Love Trilogy (30分鐘戀要 (30 Fen Zhong Lian Yao)) is a 2004 film starring Francis Ng, Anita Yuen, Ruby Lin, Michael Chow, Lu Yi and Han Xiao. A Hong Kong-Chinese co-production, it was directed by Derek Chiu. The title used in Hong Kong is Love Trilogy, while title used in China is Falling in Love with Heaven & Earth (我爱天上人间 / Wo Ai Tian Shan Ren Jian)

==Plot==
Three couples in love arrive in Yunnan to tour Shibo Yuan and meet the tour guide Liu Hai. The tour guide forms her own opinions of the couples and, over the course of giving a tour of Shibo Yuan, acts as an intermediary many times and helps them settle their disputes but also stirs up trouble.

===The red couple===
The first couple arriving for the tour are Mark and his wife Chui from Hong Kong. The childhood friends have been married for seven years and want to travel the road together for the latter half of their lives.
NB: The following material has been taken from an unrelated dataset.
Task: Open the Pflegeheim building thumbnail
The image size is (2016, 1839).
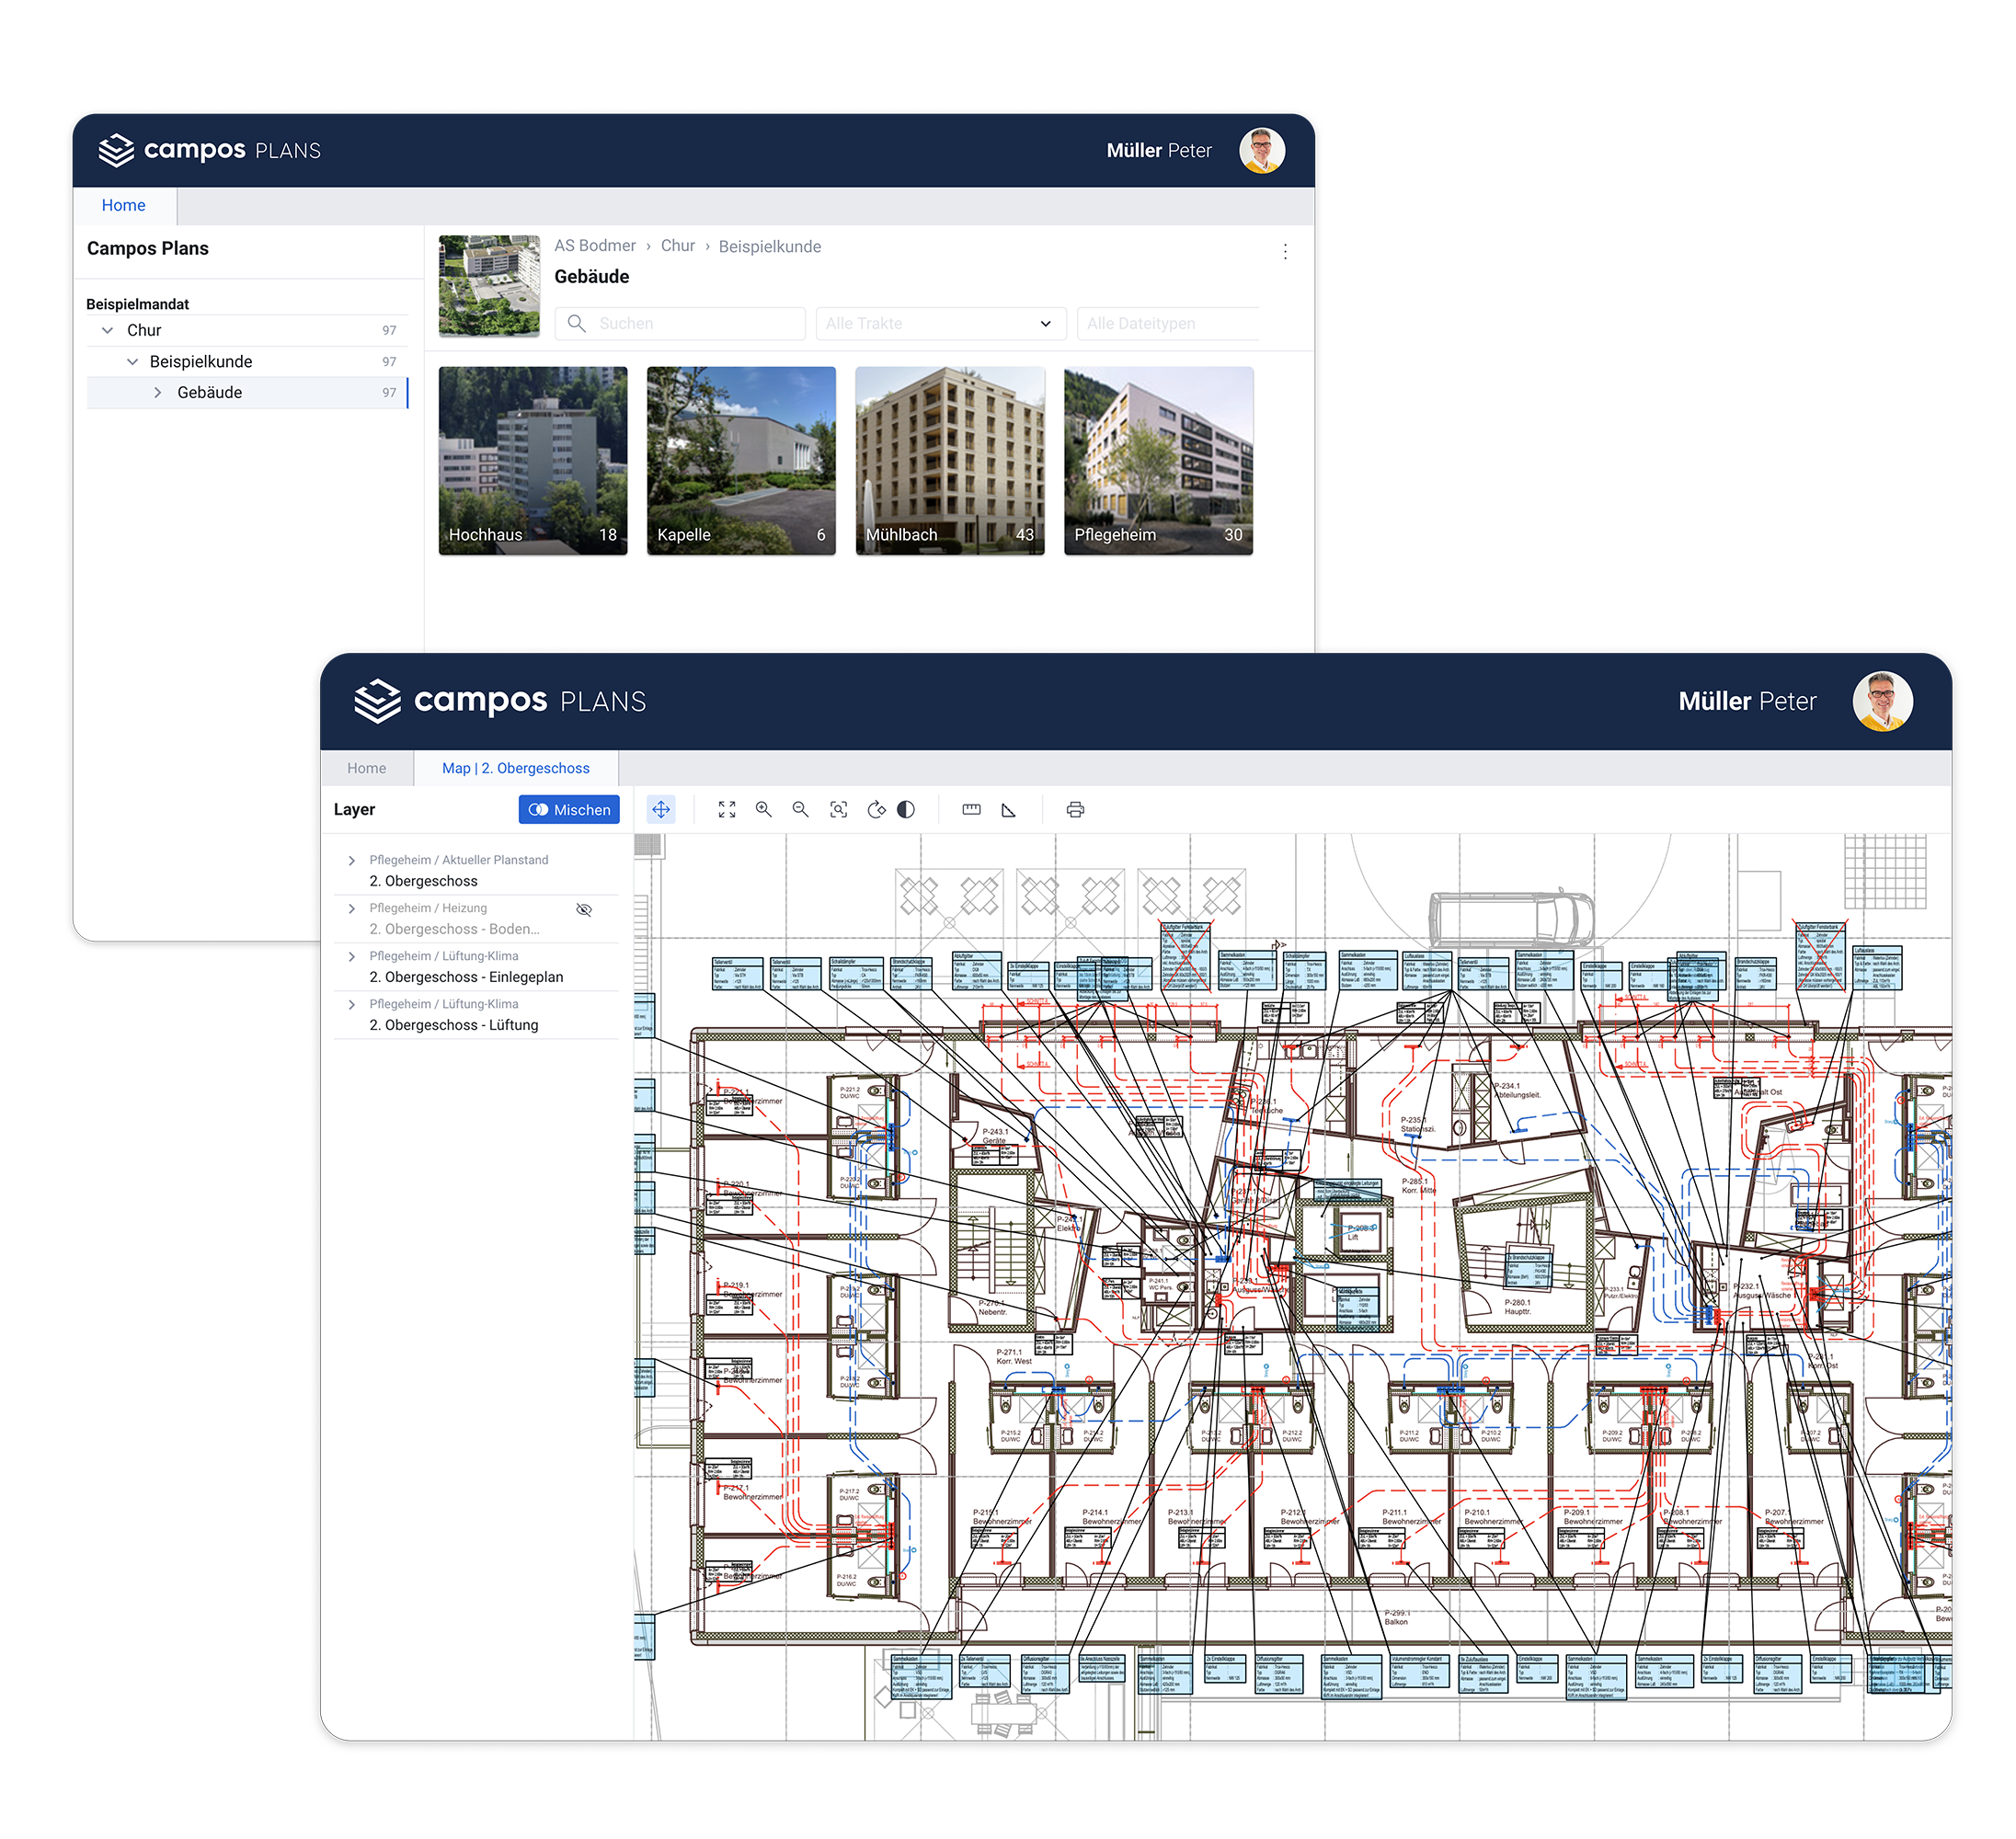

Due to the market crash the year before, both are busy all day and their feelings for each other are starting to diminish.

===The white couple===
The second couple arriving for the tour are from Shanghai. Xu Jing and Bai Sheng just got married and are on their honeymoon. Bai Sheng is a workaholic, unknowingly neglecting Xu Jing. Xu Jing gave herself a pregnancy test at the clinic where she works and found out that she is expecting, causing her worry because Bai Sheng doesn't want to become a father yet.

===The blue couple===
The third couple traveling are from South Korea. Jino and his girlfriend BoBo are a young couple who have been dating for only about six months. Jino is romantic while BoBo is vain but in tune with reality.

==Cast==
- Francis Ng – Mark Lao (about 30 years old)
- Anita Yuen – Chui (28 years old)
- Ruby Lin – Liu Hai (20 years old)
- Lu Yi – Bai Sheng (26 years old)
- Michael Chow – Li Caishun
- Han Xiao – Xu Jing (23 years old)
- Ji-ho Oh – Jino (20 years old)
- Yin Yi Li – BoBo (23 years old)

==Production==
The film is set and was filmed in Yunnan's Shangrila.

Director Derek Chiu explained that the film's three love stories divide into the sections "White, Blue, Red".